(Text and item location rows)
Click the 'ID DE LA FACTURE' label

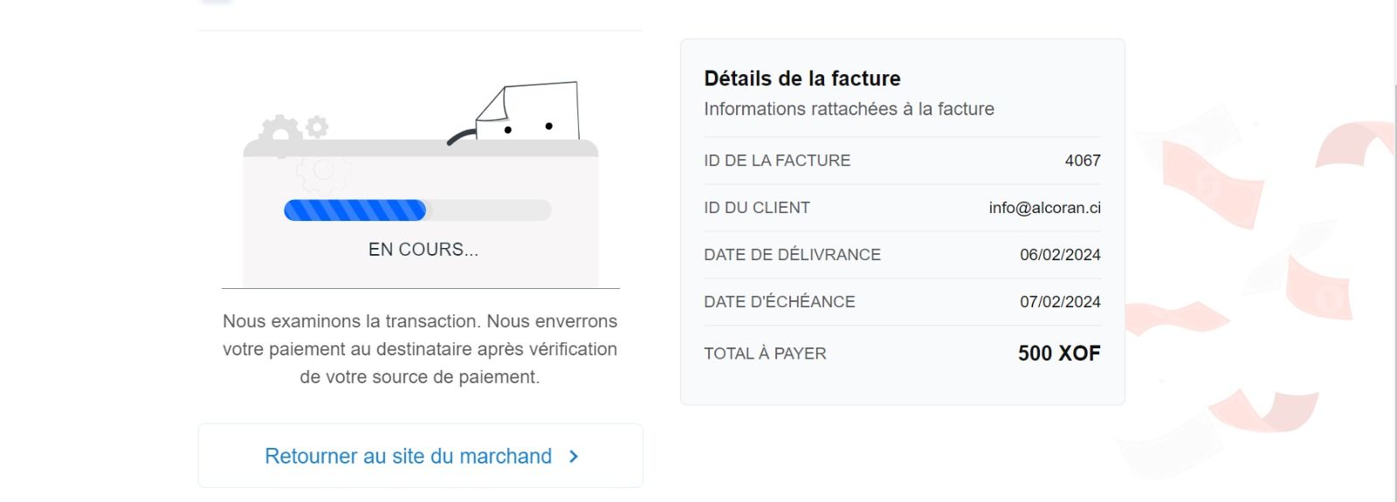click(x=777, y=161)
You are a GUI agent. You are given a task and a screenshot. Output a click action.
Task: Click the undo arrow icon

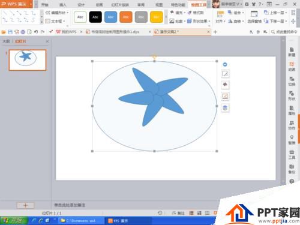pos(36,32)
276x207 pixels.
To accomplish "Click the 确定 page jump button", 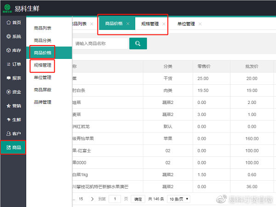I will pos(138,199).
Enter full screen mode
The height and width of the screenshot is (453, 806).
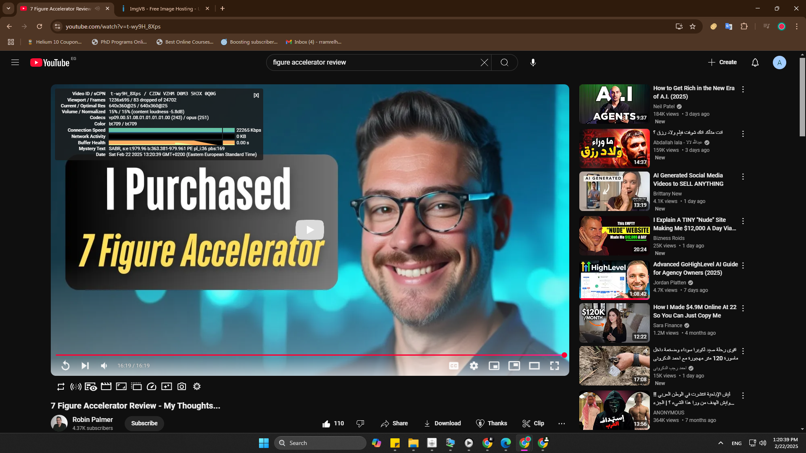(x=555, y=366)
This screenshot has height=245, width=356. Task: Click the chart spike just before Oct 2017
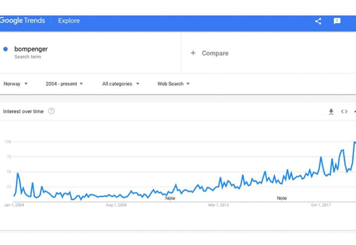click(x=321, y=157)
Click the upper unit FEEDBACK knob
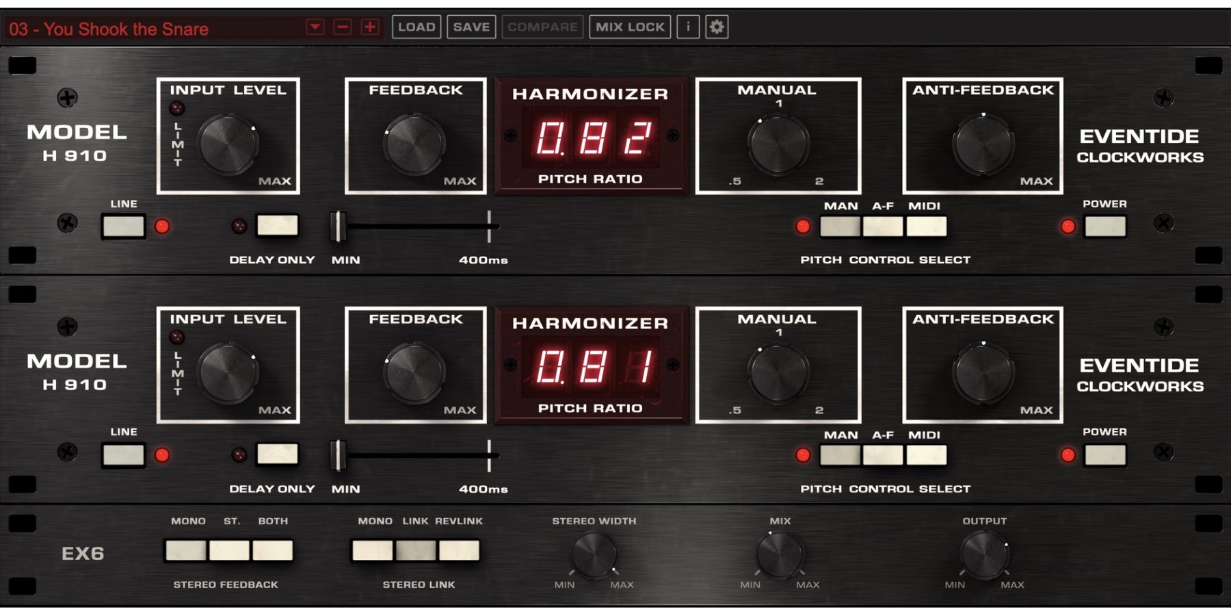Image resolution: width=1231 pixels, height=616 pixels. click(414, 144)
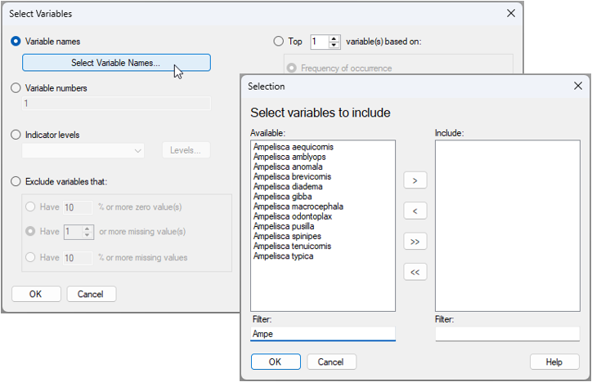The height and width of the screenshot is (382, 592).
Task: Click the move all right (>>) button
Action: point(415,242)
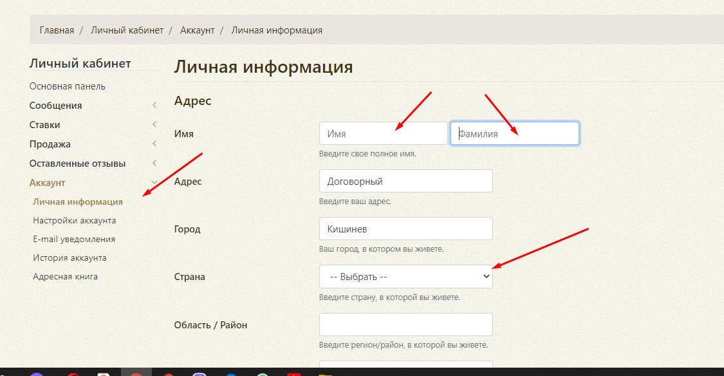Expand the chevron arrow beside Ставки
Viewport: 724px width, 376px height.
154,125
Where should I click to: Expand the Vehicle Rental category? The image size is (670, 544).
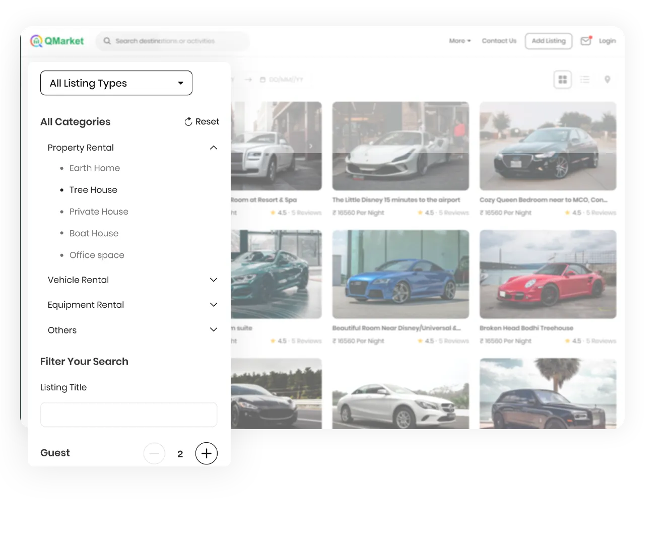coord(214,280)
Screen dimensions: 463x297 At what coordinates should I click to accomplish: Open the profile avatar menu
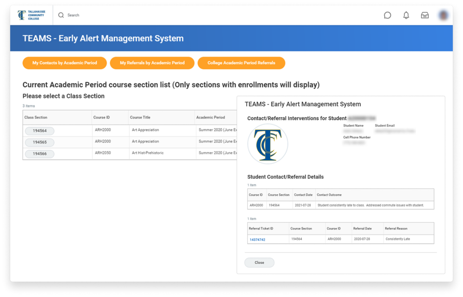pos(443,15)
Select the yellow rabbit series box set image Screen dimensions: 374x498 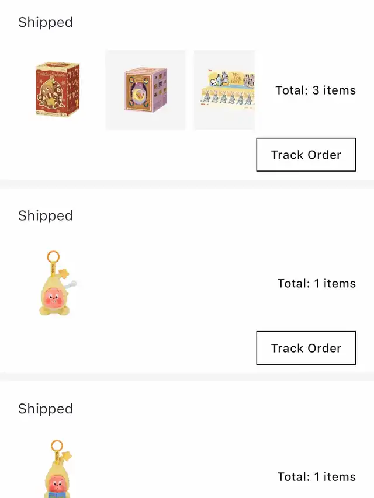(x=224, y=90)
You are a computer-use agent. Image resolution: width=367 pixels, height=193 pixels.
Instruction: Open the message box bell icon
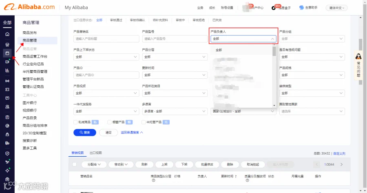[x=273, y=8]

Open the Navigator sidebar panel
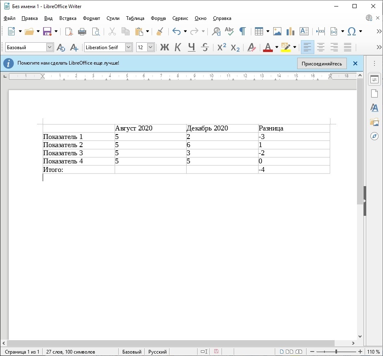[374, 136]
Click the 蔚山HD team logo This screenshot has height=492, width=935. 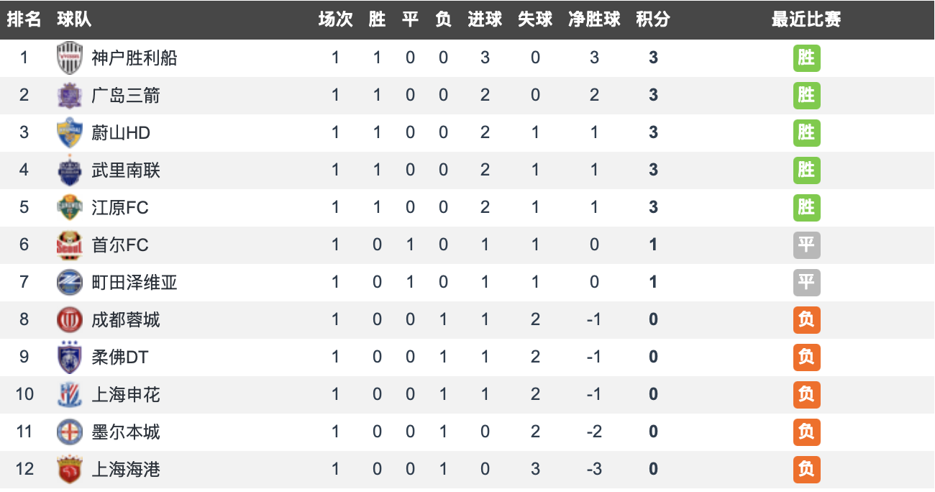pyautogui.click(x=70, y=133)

> [STATED EXERCISE]: Swap "knob" for "dial" in the rows starting at the line containing "Enter full screen mode" and ending at the line containing "coord(214,280)", and give back only those lines, unchanged otherwise and without the pictures.

> [WRITTEN RESPONSE]:
Enter full screen mode
The height and width of the screenshot is (453, 806).
(x=555, y=366)
This screenshot has height=245, width=356. Task: Click the chart spike just before Oct 2017
click(x=321, y=157)
Click the upper unit FEEDBACK dial
Image resolution: width=1231 pixels, height=616 pixels. click(414, 144)
The height and width of the screenshot is (382, 592).
Task: Click the move all right (>>) button
Action: point(415,242)
Expand the chevron arrow beside Ставки
Viewport: 724px width, 376px height.
154,125
Where should I click to: Expand the Vehicle Rental category? The image size is (670, 544).
coord(214,280)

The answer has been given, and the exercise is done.